SXSW 2026: Art and AI Clash in Creative Chaos

At the heart of the SXSW 2026 festival in Austin, Texas, a massive hole in the ground, spanning several blocks, has replaced the former convention center. Festival events continued in surrounding hotels, but the absence of the building served as a latent symbol of chaos and disruption. The world in 2026 is grappling with AI and everything else.

The overall atmosphere of the festival prompted reflections on the integration of AI into our lives, our art, and our existence. Instead of fighting it, SXSW awkwardly embraced AI, providing a platform for artistic works that question and challenge this omnipresent technology. Attendees were confronted with a world saturated with AI, generating documents, images, deepfakes, and music, while injecting assistant agents into our operating systems. Interconnected agent systems communicate with each other on their own social networks, threatening jobs, training on our data, and targeting our faces.

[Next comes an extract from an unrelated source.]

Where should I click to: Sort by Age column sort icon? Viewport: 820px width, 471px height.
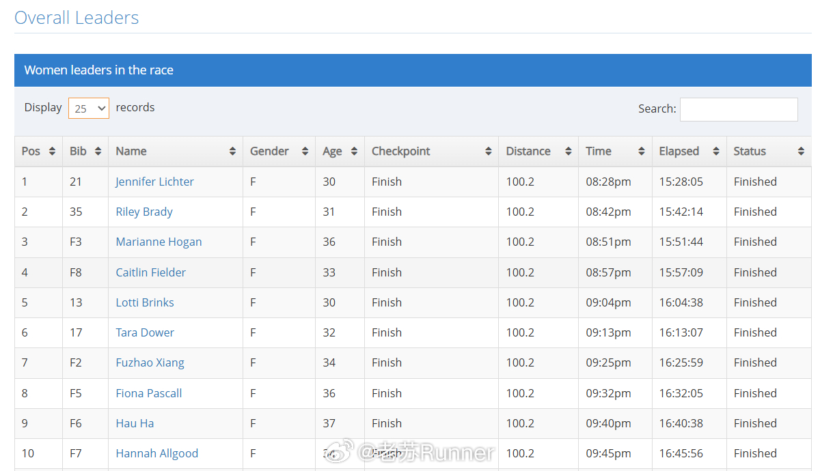[x=354, y=152]
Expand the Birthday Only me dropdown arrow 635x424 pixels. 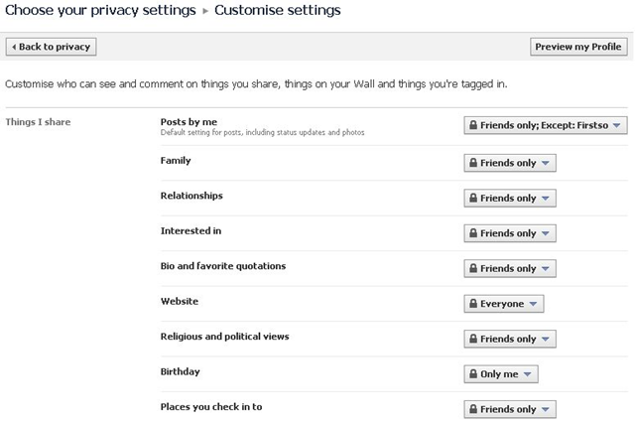(527, 374)
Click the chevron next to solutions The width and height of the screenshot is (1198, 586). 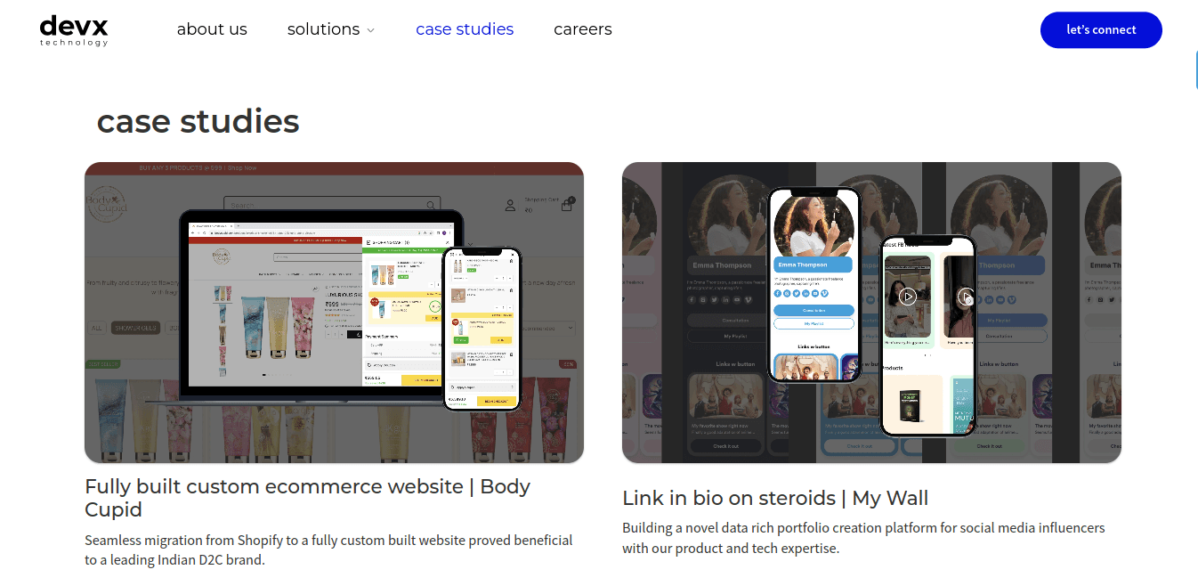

Artistic Experiences with AI

Fabula Rasa: Dead Man Talking

In a hotel lounge, equipped with a virtual reality headset, I interacted with cartoon characters in Fabula Rasa: Dead Man Talking, a game from the studio Arvore. In this game, I was imprisoned for offending the king and held above the mouth of a monster for execution. The cartoonish VR characters responded thanks to generative AI using Claude, improvising from a script created by a writing team. The conversations were amusing and ridiculous, allowing for improvisation that surprised with its fluidity.

Love Bird

At the other extreme, Love Bird, an interactive game show experience directed by Cameron Kostopoulos, impressed me with its initial onboarding. The "producers" called me on my phone for an interview, but the producer was actually an AI chatbot with an astonishingly quick response time. Convinced to participate, I was led into a room where I spoke through an Xbox controller and a microphone, competing with other participants while carnivorous birds threatened to devour us. Although responsive, the game was too chaotic and bizarre, even for someone who enjoys the weird.

AI as a Lens for Personal Transformation

In one room, I stood at a podium reading part of New York Mayor Zohran Mamdani's acceptance speech while video clips of cheering crowds played on a large video screen. A few minutes later, I heard my voice delivering more of Mamdani's speeches, generated by AI, over video clips of inspiring moments of support. The Great Dictator, directed by Gabo Arora, is a participatory museum exploration of the power of rhetoric, provocatively named after Charlie Chaplin's satire of Adolf Hitler. The three speeches you can choose represent powerful moments in history, and the exhibition aims to embody history and feel the power of speech in a personal way.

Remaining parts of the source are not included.